A UK-based Indian entrepreneur has taken up an unusual side hustle—training artificial intelligence models—and is earning about ₹18,000 an hour, despite already running a successful company. Speaking to CNBC Make It, Utkarsh Amitabh said the freelance role appealed more to his intellectual curiosity than to financial need.

Side hustle driven by curiosity

Amitabh, 34, began working with data-labeling startup micro1 in January 2025. He said he was not looking for another job, but found the work a natural extension of his long-standing interest in artificial intelligence and its impact on work and achievement.

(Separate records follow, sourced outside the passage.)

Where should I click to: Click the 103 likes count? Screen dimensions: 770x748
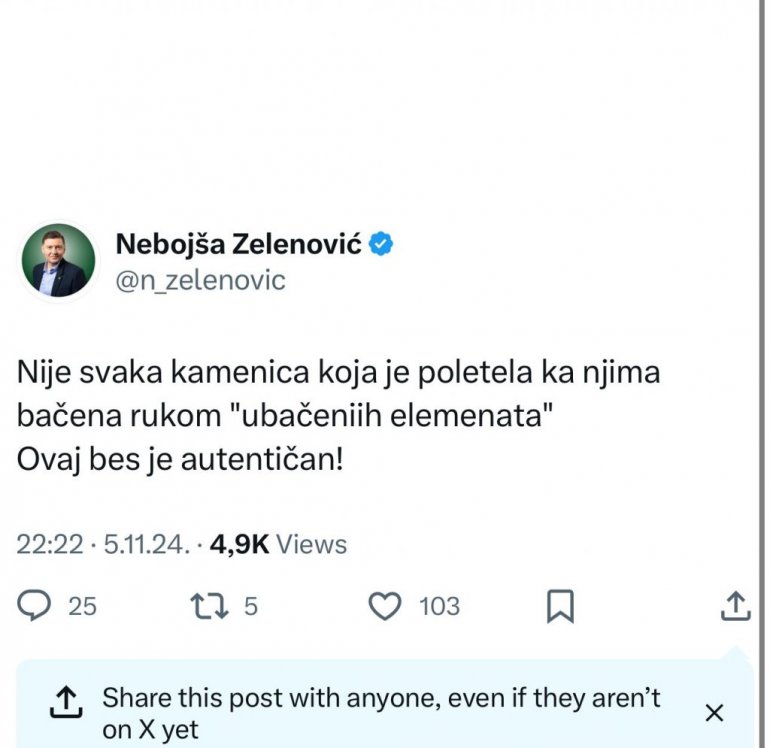439,606
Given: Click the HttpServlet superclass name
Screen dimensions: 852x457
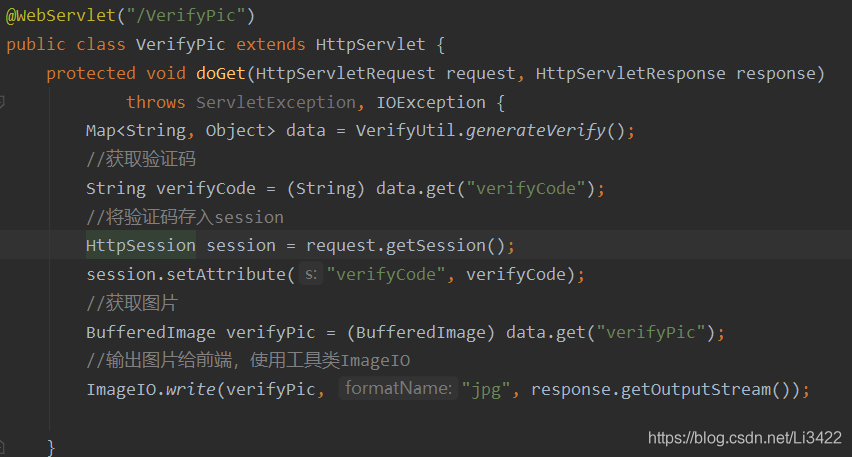Looking at the screenshot, I should (x=370, y=44).

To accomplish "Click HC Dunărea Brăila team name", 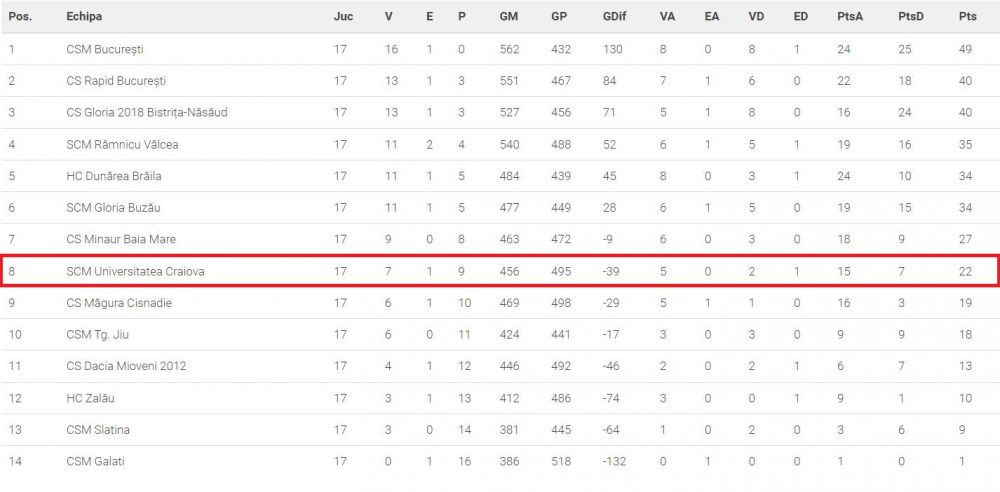I will 113,177.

The founder and CEO of global mentorship platform Network Capital, Amitabh holds a mechanical engineering degree from Delhi College of Engineering and a master’s in moral philosophy from University of Oxford. He also spent six years at Microsoft, focusing on cloud and AI partnerships.

How the work happens

Amitabh typically works around three-and-a-half hours each night, often after putting his one-year-old daughter to bed. His tasks involve stress-testing enterprise AI models with complex business problems, identifying where systems get confused, and rewriting prompts so models can learn more accurately.

“It requires immense attention to detail,” he told CNBC Make It. “The machine learns, but so do you. That’s what makes it energising.”

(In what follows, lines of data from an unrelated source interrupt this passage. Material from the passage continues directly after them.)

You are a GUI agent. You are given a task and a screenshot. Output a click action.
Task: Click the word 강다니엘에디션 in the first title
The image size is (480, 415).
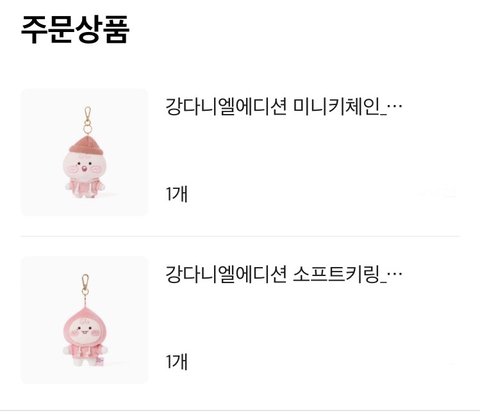click(226, 107)
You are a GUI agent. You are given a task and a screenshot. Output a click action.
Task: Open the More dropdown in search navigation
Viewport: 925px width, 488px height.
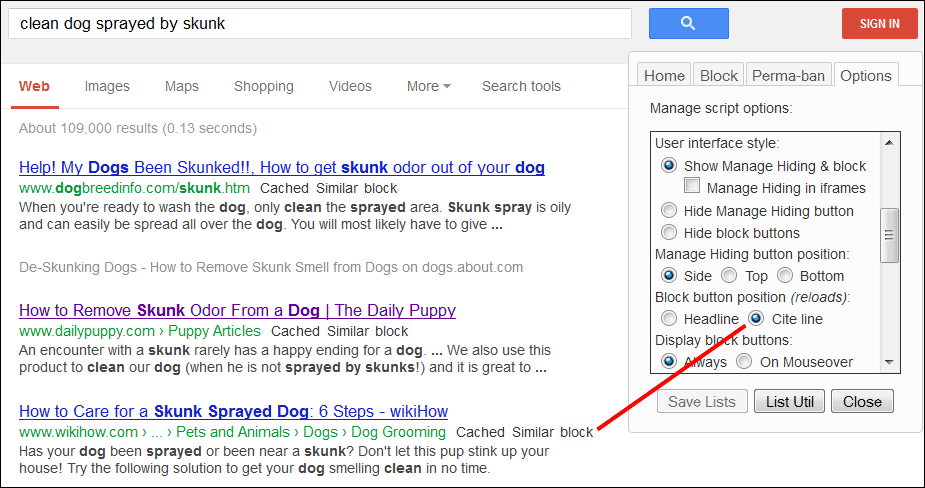428,86
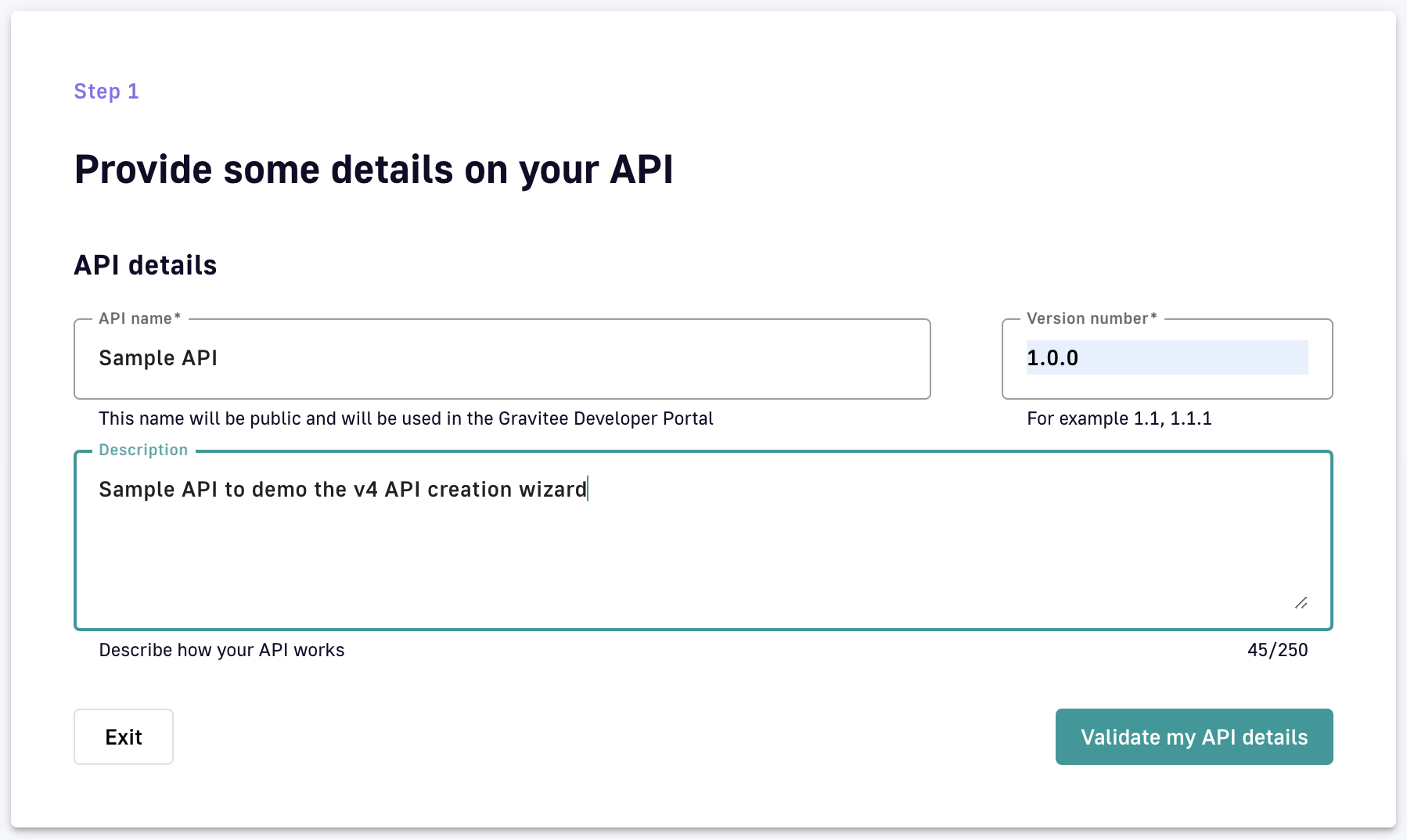
Task: Click the 'Describe how your API works' hint
Action: pos(221,650)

Since January, Amitabh has reportedly earned nearly ₹2.6 crore, including completion bonuses. While he acknowledges the pay is attractive, he insists money was not the primary motivation. “Alignment with my interests mattered more,” he said, adding that fair compensation remains a core value.

Growing demand for human expertise

Founded in 2022, micro1 has built a network of more than two million experts who help refine AI systems for major labs and Fortune 100 companies. Valued at around $500 million, the company says such specialists are critical as AI models move beyond publicly available data and require higher-quality human input.

Amitabh’s experience highlights a broader trend: even as AI automates tasks, skilled human judgment remains central—creating new, high-paying opportunities for professionals willing to work at the intersection of technology and insight.